Add encoding support to zip_{get,set}_{file,archive}_comment,
and handle interaction in zip_{get,set}_name.
Set general purpose bit flag 11 when writing out UTF-8 names.
Add new error type ZIP_ER_ENCMISMATCH for the case where the
encoding of file name and file comment don't match.
Document changes and workaround for ZIP_ER_ENCMISMATCH.
Update copyright years.
--HG--
branch : HEAD
diff --git a/lib/zip.h b/lib/zip.h
index 58fd0cd..205d9e0 100644
--- a/lib/zip.h
+++ b/lib/zip.h
@@ -3,7 +3,7 @@
/*
zip.h -- exported declarations.
- Copyright (C) 1999-2011 Dieter Baron and Thomas Klausner
+ Copyright (C) 1999-2012 Dieter Baron and Thomas Klausner
This file is part of libzip, a library to manipulate ZIP archives.

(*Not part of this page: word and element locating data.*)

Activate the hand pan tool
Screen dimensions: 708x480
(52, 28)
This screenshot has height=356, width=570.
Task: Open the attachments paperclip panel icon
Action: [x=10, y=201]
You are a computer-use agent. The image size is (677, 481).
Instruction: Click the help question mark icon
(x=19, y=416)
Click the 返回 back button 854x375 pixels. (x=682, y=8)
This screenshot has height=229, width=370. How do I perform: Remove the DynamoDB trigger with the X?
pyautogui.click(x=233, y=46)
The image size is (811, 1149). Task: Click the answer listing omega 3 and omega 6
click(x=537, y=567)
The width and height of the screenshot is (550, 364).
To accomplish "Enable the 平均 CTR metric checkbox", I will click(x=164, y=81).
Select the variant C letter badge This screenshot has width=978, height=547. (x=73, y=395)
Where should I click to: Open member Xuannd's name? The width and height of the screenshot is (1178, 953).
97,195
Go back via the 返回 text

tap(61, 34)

The authors can be contacted at <libzip@nih.at>
@@ -119,6 +119,7 @@
#define ZIP_ER_RDONLY 25 /* N Read-only archive */
#define ZIP_ER_NOPASSWD 26 /* N No password provided */
#define ZIP_ER_WRONGPASSWD 27 /* N Wrong password provided */
+#define ZIP_ER_ENCMISMATCH 28 /* N Encoding of name and comment do not match */
/* type of system error value */
diff --git a/lib/zip_close.c b/lib/zip_close.c
index 323d4ce..c6ea92b 100644
--- a/lib/zip_close.c
+++ b/lib/zip_close.c
@@ -82,6 +82,7 @@
struct filelist *filelist;
int reopen_on_error;
int new_torrentzip;
+ enum zip_encoding_type com_enc, enc;
reopen_on_error = 0;
@@ -185,15 +186,8 @@
/* set/update file name */
if ((za->entry[i].changes.valid & ZIP_DIRENT_FILENAME) == 0) {
- if (za->entry[i].state == ZIP_ST_ADDED) {
- /* XXX: this can't happen, remove code */
- de.settable.filename = strdup("-");
- cd->entry[j].settable.filename = "-";
- }
- else {
- de.settable.filename = strdup(za->cdir->entry[i].settable.filename);
- cd->entry[j].settable.filename = za->cdir->entry[i].settable.filename;
- }
+ de.settable.filename = strdup(za->cdir->entry[i].settable.filename);
+ cd->entry[j].settable.filename = za->cdir->entry[i].settable.filename;
de.settable.valid |= ZIP_DIRENT_FILENAME;
cd->entry[j].settable.valid |= ZIP_DIRENT_FILENAME;
}
@@ -256,6 +250,17 @@
cd->entry[j].settable.comment_len = za->entry[i].changes.comment_len;
}
+ /* set general purpose bit flag for file name/comment encoding */
+ enc = _zip_guess_encoding(de.settable.filename, strlen(de.settable.filename));
+ com_enc = _zip_guess_encoding(cd->entry[i].settable.comment, cd->entry[i].settable.comment_len);
+ if ((enc == ZIP_ENCODING_UTF8 && com_enc == ZIP_ENCODING_ASCII) ||
+ (enc == ZIP_ENCODING_ASCII && com_enc == ZIP_ENCODING_UTF8 ) ||
+ (enc == ZIP_ENCODING_UTF8 && com_enc == ZIP_ENCODING_UTF8 ))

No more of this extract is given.